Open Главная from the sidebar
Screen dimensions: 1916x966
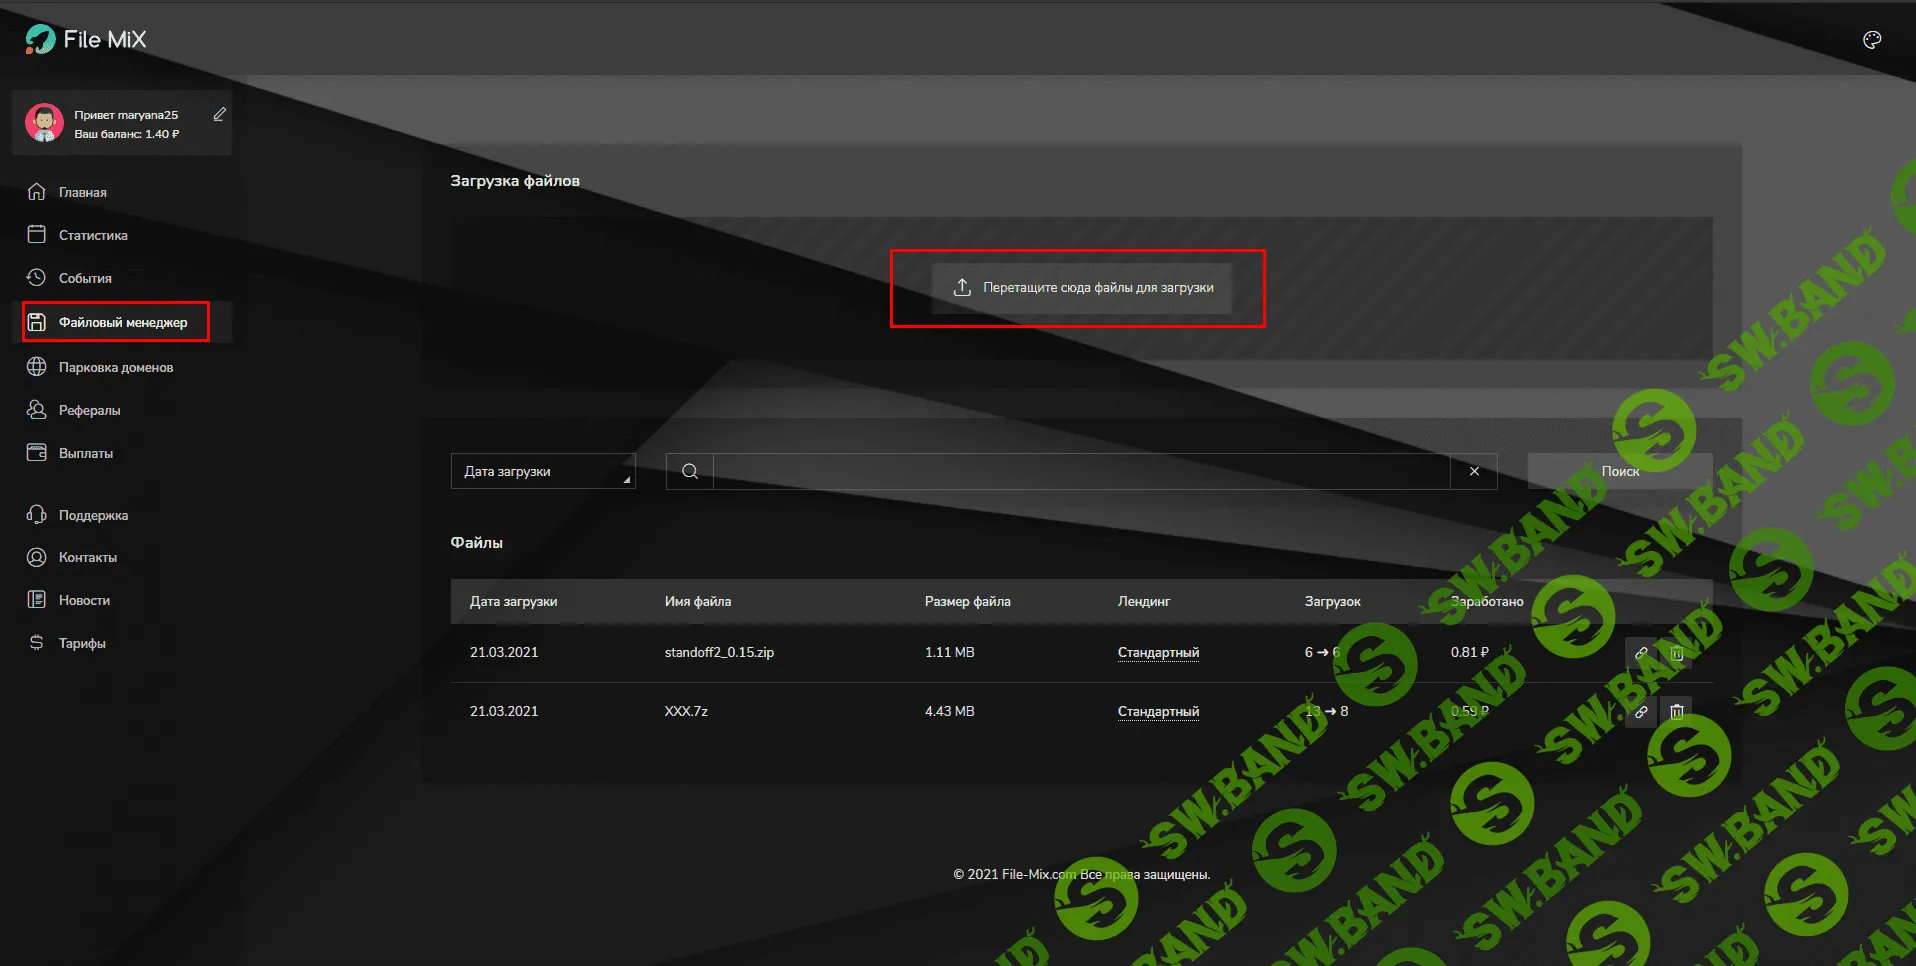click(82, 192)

──────

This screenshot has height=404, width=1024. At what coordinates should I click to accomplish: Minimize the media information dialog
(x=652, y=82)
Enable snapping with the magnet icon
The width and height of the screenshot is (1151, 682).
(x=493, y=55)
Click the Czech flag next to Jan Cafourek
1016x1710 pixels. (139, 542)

──────

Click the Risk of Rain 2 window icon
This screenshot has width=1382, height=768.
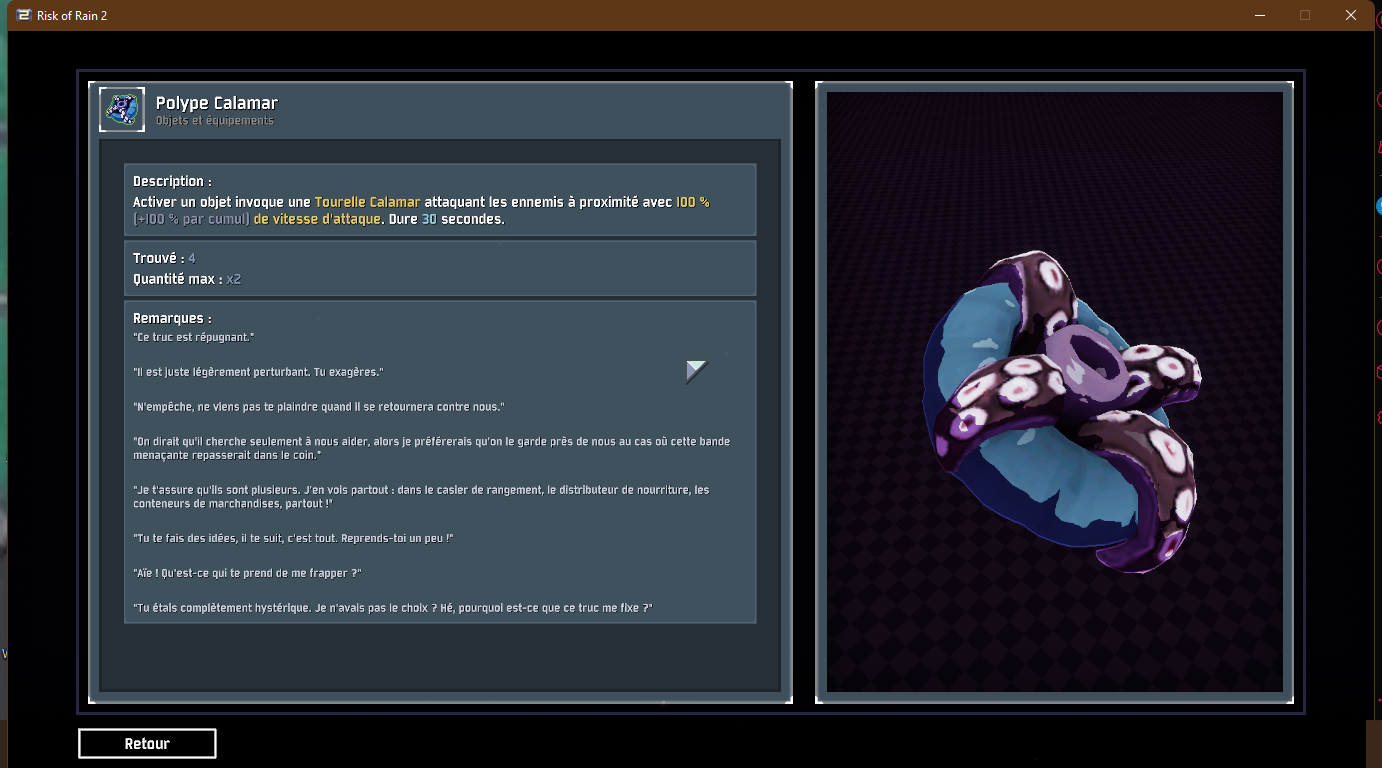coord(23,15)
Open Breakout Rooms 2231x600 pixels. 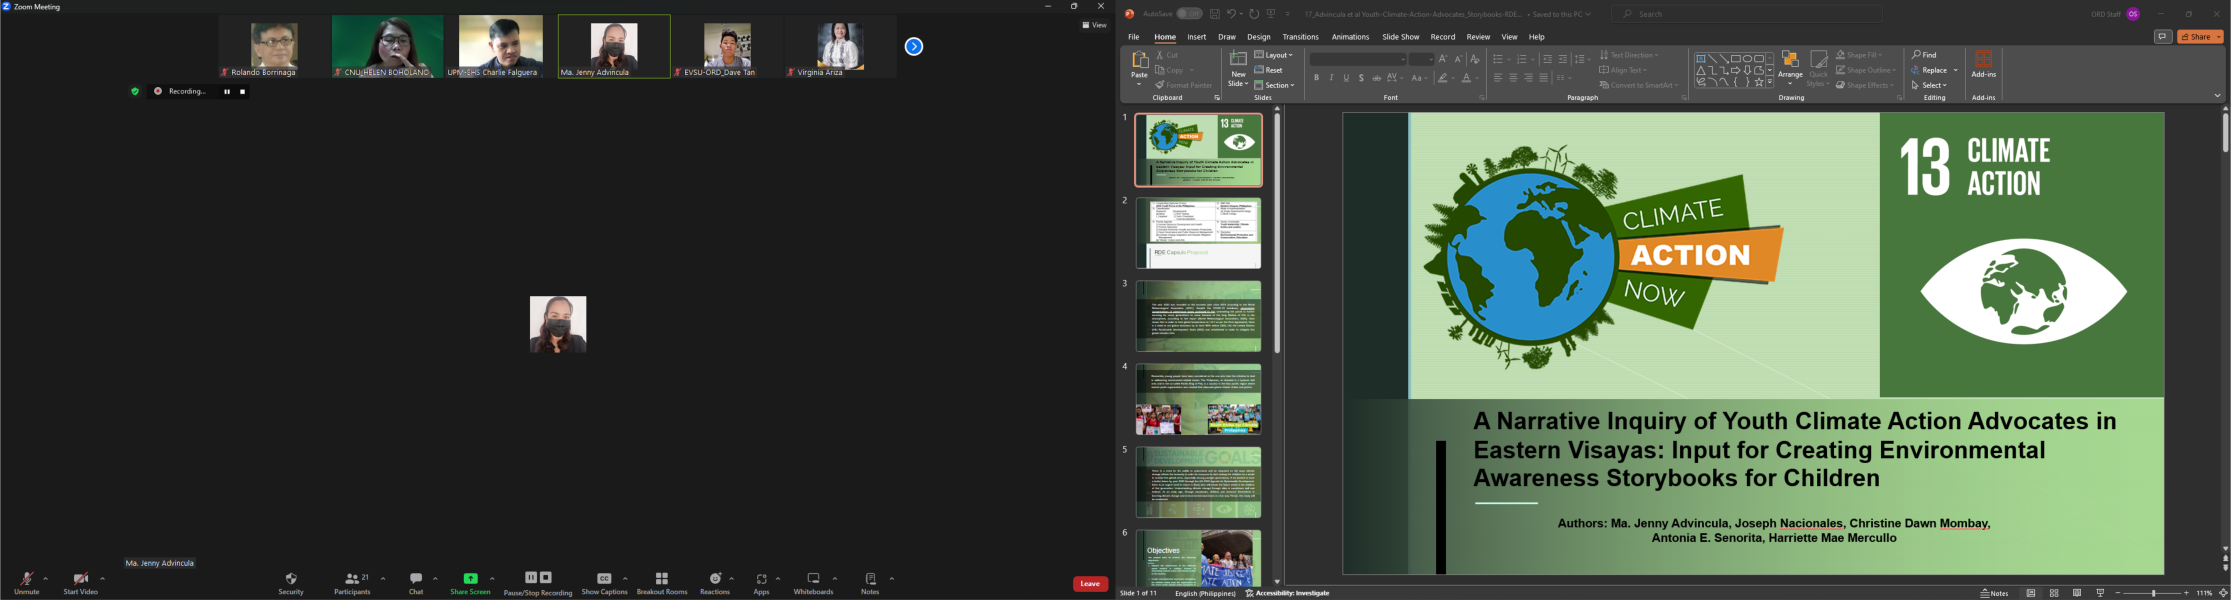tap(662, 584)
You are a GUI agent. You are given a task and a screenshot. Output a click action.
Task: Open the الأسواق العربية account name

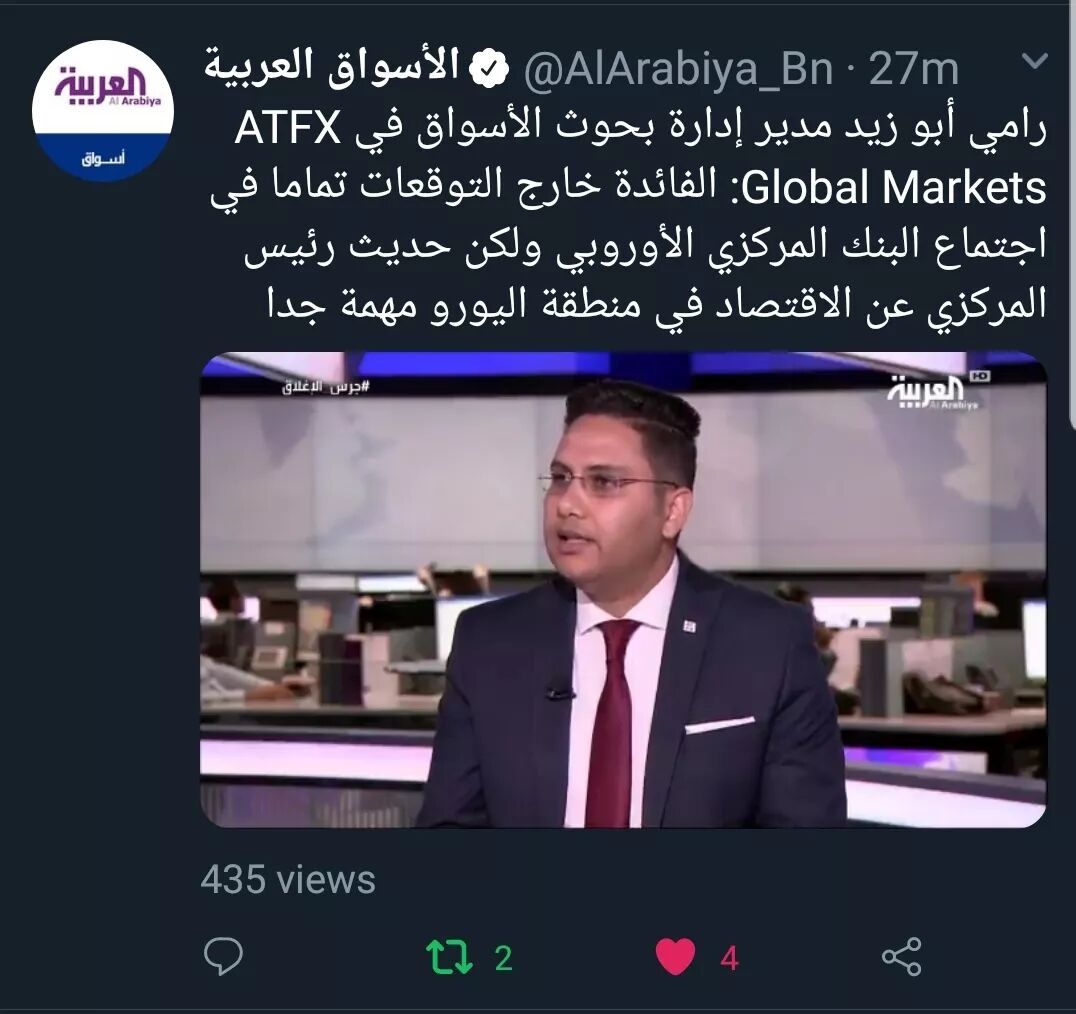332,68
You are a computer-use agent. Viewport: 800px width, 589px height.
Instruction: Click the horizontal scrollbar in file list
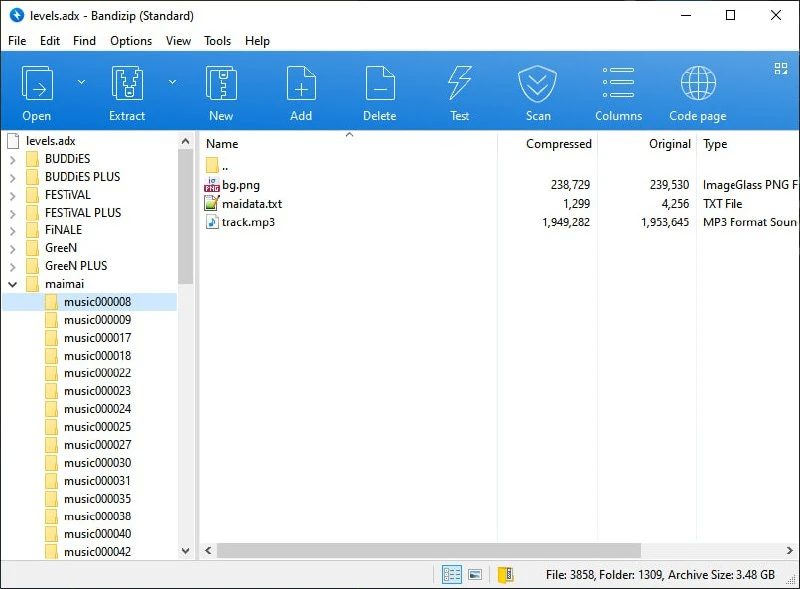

──────

Where a line of the entries above holds the word "agent", return that line.

You are a GUI agent. You are given a task and a screenshot. Output a click action.
You are a computer-use agent. Viewport: 800px width, 589px height.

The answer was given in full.